Лев Николаевич шел, задумавшись о предстоящем ученом совете, когда вдруг прямо перед лицом увидел микрофон и улыбающееся молодое лицо. От неожиданности он потерял дар речи, ошарашенно глядя на девушку, оказавшуюся у него на пути. Его мгновенно околдовало это открытое, загорелое лицо. Очаровательная улыбка открывала белоснежные зубы, на одном из которых сверкал маленький бриллиант. Солнечный луч преломился на его граненой поверхности, переливаясь сине-голубым сиянием. Это был последний писк моды — Щеголев знал от Наташи. Она сказала, что обязательно сделает это после рождения малыша. Льву Николаевичу и Юлии Сергеевне это было непонятно, но спорить с дочерью им не хотелось. Будучи «продвинутыми» родителями, они лишь в крайних случаях были категоричными.

Теперь чудо современной стоматологии оказалось прямо перед Щеголевым. Он слишком пристально присматривался к движениям ее губ. Настолько пристально, что не слышал слов, обращенных к нему. Девушка удивленно подняла брови и помахала рукой перед его лицом. Это привело Щеголева в чувство.

— Простите, — виновато улыбнулась девушка. Она опустила руку с микрофоном, другой поправила короткую стрижку. Даже не поправила, а провела ладонью по жесткому ежику темно-русого цвета. — Извините, вы согласитесь ответить на несколько вопросов? Дело в том, что я провожу социологический опрос. Я редактор развлекательного канала — Мария Пожарская, можно — Маша.

— Очень приятно, Маша. Лев Николаевич Щеголев.

— Так вы не против ответить на пару вопросов?

— С удовольствием, — ему все больше нравилось это чистое, открытое лицо. Он уже никуда не спешил, рассматривая неожиданно вторгнувшуюся в его пространство девушку. — Слушаю вас.

Кажется, Маша осталась довольна его ответами. Почему-то для него это было важно — видеть удовлетворение на ее сияющем лице. Потом она, продолжая задавать вопрос за вопросом, узнала, что он — директор одного из ведущих научно-исследовательских институтов столицы. Ее журналистская хватка сработала отменно. Она взяла Щеглова в оборот и, не давая ему опомниться, предложила приехать на прямой эфир ее программы. Пожарская не могла не воспользоваться предоставленным шансом, а Щеголев, кажется, не был готов к такому повороту. Он почувствовал, что ему не хватает сигареты в руках, вкуса табака — это всегда успокаивало.

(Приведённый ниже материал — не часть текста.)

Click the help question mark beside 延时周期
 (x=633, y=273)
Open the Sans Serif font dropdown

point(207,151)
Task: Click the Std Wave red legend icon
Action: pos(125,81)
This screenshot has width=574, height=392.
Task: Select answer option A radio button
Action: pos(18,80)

— Встреча с интересным человеком — горячая тема на все времена, — подтверждая свои слова, Мария привела несколько примеров, чем привела Щеголева в восторг. Она поставила его в один ряд с личностями, которые были достойны всяческого уважения. Лев Николаевич не показал, насколько польщен, только взгляд его стал еще мягче, теплее. — Так вы согласны?

— Пожалуй, это интересно. Остается четко определить временные рамки, — ответил Щеголев. — Я — человек конкретный, понятия свободного времени для меня не существует. Опоздания, кстати, тоже не мой стиль.

— В этом мы с вами схожи, — улыбнулась Мария. — Если вы любезно согласились, то для начала я должна немного узнать вас. Если возможно — посмотреть ваше рабочее место, поговорить с людьми, которыми вы руководите. И вообще нужно пообщаться. Я ведь буду представлять вас огромной аудитории телезрителей. Просто сказать: «А теперь гость нашей студии Лев Николаевич Щеголев» — это не серьезно.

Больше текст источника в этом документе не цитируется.